Kaye wrote her dissertation on how the Church needs to be healed, filled and sent. “There’s no point doing anything if the love of Jesus isn’t shining out of our eyes like that lady in Jamaica! We have to be filled by him so when we lay hands on people, they feel Jesus – we need a supernatural recognition that we are Jesus in the world.”
Equipped to serve
After nearly seven years of studying, Kaye graduated with first class honours and was ready to start her ministry, but God had one more bit of equipping for her. Kaye joined ‘Forge’, a pioneering course, and spent nine months taking ‘breakthrough’ teams into churches and onto the streets. They would share prophetic words for people: “The focus was all about meeting people where they were. My passion for making people look good on the outside has now become a passion to see inward transformation.”

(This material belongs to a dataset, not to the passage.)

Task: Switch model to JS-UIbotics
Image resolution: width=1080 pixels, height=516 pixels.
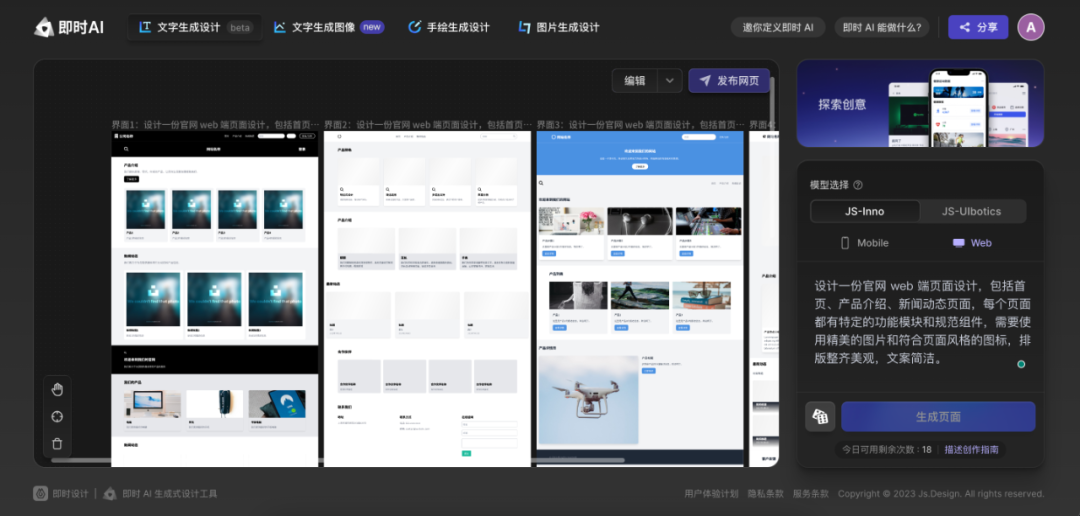Action: pos(972,211)
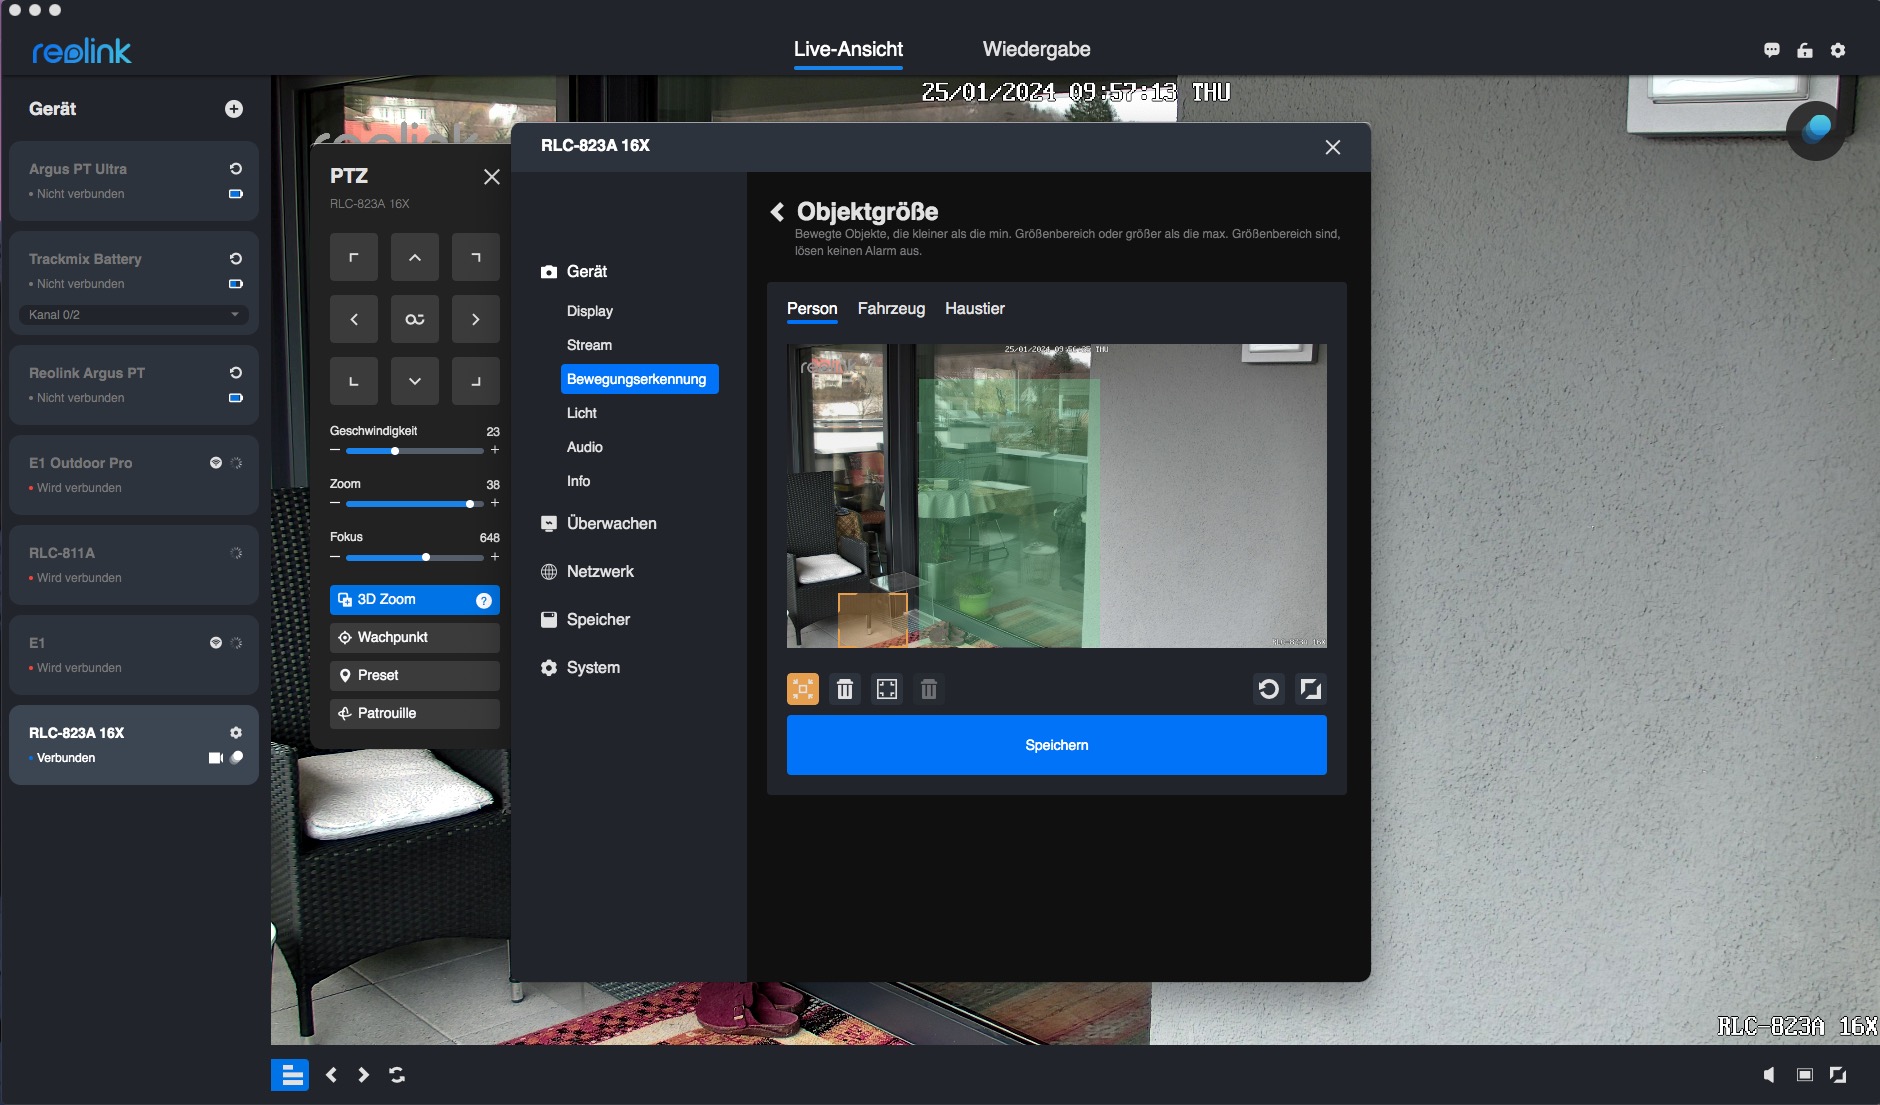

Kaye once met a lady at a bus stop and gave her a card with a word of knowledge. “It was Psalm 56:8, reminding her God had collected all her tears in a bottle, and she was never alone. The woman started crying and told me she had been feeling suicidal. The bus had stopped unexpectedly at that particular bus stop that day because God wanted to meet with her.
Kaye’s home church affirmed her call into ministry, and attended her ordination on 6 June 2023. Rev Kaye Gardiner now serves two churches: Kenmure Parish Church in Bishopbriggs and Wallacewell Church. “My hope for the future is to see the Church so passionately in love with Jesus that every member can’t help but shine wherever they go so that others long for what they have. Let’s not get bogged down in the institution of the Church; let’s get out into the world.”